Hello all, I have feeling very perplexed these recent months about where I stand on relationships and sexuality and was hoping to get help from people who (I hope) have been position as me at some point. Around a year ago I realised that I was not straight, though I in truth didn't think I was gay. I settled on the feeling that I was Bi, however I have been seriously doubting this lately. It started when a girl gave me a note stating that she had a crush on me and at around this point I realised that I didn't like her back, nor any other girls. Contemplating on this further I understood that I didn't have any romantic feelings to other boys either. I've never had a crush on anyone and by extent have never talked to anyone about romantic feelings. I know that asexuality is possible but I am not repulsed by the idea of sex or pornography and I do get turned on by things like porn (both gay and straight). I also so have a feeling of being transgender as I find that being female is what I'd like to be. Is this just something that will pass? Or will it stay until I deal with it? I haven't come out to anyone though I have noticed some people think I may not be straight (such as some of my friends as well as my mom). I apologise if I come off as egotistical but any ideas what's going on would be greatly appreciated and I'm happy to answer any questions that could help with getting to the bottom of this. Thanks!
I can't really say anything helpful on your gender identity dilemma (? probably a bad word to use), but I can say that some asexual people aren't necessarily repulsed by sex, but just aren't interested. Some even masturbate! It just depends on the person. It could also be that you're demisexual and just don't really feel sexually attracted to a person until you've gotten really close.

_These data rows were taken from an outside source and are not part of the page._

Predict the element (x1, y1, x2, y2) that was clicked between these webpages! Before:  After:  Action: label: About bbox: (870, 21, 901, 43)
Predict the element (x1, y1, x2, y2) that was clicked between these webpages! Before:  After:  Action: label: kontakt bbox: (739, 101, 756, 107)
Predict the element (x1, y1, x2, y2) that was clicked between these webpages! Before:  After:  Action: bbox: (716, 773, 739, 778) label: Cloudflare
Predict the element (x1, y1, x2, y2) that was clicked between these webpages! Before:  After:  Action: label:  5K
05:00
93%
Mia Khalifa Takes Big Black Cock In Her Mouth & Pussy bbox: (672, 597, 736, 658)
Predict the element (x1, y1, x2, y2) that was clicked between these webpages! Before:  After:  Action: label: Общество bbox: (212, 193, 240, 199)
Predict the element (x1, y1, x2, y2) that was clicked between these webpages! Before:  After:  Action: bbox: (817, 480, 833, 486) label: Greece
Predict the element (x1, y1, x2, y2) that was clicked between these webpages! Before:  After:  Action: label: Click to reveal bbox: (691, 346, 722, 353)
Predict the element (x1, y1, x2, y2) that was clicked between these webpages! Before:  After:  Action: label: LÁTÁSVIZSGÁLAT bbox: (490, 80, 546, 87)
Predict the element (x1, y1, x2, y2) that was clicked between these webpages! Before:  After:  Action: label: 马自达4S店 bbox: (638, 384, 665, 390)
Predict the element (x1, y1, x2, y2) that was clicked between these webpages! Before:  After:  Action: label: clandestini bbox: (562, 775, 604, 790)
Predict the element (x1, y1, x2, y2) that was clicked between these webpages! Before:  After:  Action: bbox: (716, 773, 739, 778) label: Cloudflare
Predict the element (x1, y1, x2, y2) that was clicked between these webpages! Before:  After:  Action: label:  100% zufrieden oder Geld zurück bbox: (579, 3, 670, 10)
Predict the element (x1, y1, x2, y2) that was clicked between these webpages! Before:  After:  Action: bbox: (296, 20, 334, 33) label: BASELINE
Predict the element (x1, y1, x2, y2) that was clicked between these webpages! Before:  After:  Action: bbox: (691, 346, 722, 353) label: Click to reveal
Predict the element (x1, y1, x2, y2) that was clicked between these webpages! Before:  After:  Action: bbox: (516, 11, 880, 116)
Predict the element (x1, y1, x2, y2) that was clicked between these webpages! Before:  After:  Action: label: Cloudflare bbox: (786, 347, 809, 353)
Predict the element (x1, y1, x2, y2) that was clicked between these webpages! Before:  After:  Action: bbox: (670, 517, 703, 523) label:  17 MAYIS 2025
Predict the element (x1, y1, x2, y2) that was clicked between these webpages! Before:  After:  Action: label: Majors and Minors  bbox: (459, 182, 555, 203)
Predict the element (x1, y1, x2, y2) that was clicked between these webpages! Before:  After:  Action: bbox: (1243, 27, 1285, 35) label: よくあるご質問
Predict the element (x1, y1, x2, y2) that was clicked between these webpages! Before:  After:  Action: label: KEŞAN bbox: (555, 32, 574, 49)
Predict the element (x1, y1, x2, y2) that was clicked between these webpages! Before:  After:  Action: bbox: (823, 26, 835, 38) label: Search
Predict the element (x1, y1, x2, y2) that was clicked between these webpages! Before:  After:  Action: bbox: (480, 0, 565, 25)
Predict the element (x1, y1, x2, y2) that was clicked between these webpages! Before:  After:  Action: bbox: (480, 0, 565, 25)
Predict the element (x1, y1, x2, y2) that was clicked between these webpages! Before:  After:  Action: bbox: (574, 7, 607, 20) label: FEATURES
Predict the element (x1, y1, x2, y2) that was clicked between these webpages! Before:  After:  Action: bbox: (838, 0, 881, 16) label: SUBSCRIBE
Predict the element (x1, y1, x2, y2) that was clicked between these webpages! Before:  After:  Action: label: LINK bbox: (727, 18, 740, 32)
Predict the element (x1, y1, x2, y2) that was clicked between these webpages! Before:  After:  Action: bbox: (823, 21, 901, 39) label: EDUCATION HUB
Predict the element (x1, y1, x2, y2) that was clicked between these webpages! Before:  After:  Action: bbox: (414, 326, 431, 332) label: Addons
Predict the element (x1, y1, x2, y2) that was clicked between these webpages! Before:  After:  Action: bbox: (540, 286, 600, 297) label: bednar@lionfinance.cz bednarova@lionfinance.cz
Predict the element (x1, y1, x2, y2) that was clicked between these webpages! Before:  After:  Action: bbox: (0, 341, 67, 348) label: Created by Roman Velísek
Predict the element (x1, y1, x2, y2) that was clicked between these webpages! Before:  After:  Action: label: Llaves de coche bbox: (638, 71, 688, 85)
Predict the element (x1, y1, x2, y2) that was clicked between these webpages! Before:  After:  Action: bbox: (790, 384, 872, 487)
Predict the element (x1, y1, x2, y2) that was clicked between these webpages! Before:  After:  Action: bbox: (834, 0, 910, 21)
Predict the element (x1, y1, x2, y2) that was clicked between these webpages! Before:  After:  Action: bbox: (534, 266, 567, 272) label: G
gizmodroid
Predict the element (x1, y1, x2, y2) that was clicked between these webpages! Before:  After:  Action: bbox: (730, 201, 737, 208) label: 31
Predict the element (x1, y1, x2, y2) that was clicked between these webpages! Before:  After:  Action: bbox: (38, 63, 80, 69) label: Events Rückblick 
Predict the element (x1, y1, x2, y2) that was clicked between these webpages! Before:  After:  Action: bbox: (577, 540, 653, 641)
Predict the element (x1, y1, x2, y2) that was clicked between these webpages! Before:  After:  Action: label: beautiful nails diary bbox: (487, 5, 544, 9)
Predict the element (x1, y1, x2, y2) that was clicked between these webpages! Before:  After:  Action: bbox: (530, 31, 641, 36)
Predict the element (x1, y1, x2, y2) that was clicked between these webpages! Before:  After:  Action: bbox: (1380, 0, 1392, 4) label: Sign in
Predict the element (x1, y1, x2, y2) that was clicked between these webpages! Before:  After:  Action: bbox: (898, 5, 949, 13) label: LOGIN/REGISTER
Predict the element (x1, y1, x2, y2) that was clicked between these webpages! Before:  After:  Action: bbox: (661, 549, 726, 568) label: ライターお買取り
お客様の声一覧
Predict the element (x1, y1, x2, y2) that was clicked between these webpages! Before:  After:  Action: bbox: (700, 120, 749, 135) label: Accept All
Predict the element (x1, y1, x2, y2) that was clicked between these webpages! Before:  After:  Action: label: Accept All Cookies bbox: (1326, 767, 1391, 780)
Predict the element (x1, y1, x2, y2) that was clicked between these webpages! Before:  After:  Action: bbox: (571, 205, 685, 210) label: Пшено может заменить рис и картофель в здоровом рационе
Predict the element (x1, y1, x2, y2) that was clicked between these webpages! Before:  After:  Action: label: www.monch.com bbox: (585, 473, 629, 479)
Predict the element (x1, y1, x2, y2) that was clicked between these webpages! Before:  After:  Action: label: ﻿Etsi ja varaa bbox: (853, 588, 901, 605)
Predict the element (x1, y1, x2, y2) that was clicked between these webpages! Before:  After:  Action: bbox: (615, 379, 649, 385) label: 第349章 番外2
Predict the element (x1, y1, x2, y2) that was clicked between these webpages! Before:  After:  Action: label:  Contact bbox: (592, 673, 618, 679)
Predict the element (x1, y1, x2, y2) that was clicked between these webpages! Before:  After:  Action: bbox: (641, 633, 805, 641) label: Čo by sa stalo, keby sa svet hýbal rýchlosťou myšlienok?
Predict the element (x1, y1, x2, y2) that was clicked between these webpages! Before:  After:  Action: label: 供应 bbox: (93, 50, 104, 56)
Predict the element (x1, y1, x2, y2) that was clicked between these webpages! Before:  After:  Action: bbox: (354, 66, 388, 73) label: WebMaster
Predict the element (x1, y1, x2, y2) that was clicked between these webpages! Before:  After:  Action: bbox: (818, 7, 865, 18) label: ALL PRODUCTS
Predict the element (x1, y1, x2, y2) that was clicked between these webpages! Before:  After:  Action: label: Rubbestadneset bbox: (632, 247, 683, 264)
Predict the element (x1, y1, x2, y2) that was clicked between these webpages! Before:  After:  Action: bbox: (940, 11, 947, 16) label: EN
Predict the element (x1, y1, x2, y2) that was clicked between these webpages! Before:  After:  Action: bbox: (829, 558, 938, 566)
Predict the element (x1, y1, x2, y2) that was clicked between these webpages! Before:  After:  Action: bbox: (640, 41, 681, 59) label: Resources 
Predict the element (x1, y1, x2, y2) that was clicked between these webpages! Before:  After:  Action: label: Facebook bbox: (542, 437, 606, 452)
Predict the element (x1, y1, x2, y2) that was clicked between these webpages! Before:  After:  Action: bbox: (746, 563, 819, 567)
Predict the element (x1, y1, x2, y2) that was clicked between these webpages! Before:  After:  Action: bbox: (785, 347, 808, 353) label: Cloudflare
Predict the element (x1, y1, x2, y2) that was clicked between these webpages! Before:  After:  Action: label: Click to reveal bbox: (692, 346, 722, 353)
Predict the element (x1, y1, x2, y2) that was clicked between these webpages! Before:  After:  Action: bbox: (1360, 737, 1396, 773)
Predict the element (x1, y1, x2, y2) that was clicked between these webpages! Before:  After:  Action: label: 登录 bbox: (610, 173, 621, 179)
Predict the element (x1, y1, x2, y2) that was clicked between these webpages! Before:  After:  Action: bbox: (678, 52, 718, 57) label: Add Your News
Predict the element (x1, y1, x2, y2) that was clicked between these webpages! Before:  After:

You don't say how old you are, and that can have a huge bearing on things. It's quite possible that you simply haven't reached the place where you're feeling much in the way of sexual desire yet. I wouldn't stress at this stage with gender identity and first focus on your attractions. One of the best suggestions that usually helps is to masturbate without porn, and try fantasizing about guys in one session, girls the next, and see which creates greater arousal and excitement. Usually that gives you a pretty good idea. Another suggestion is to simply be OK with being unsure or unclear for a bit. This is something that often takes some time to work through and figure out, but if you are simply open to the uncertainty, I think you'll find that it will start to clarify itself before too long
Thanks for the advice! I'm 14 but I hit puberty at around 11 and have felt confused from that point on. On the subject of masturbating, I found that I get turned on by the idea of being the bottom (be it with a guy, girl with strap on, shemale etc.) And fantasise with being both female and male. I do however intensely dislike the idea of being a top for both sexes
This may be something you simply have to sit with for a while. At 14, with 3 years into puberty, you probably have a pretty good handle on the sexual development side of things, but getting a clear picture on where things are may simply take a while. One thing that I can say with near certainty: Nothing in what you've described sounds like you are asexual, at least as the majority of professionals and researchers in the field use the term. Nor would I completely rule out the idea that at some point you might change your feelings about topping for either sex. What you're describing isn't at all uncommon for someone your age, and sometimes it's simply a matter of waiting for the right person to come along to activate those feelings.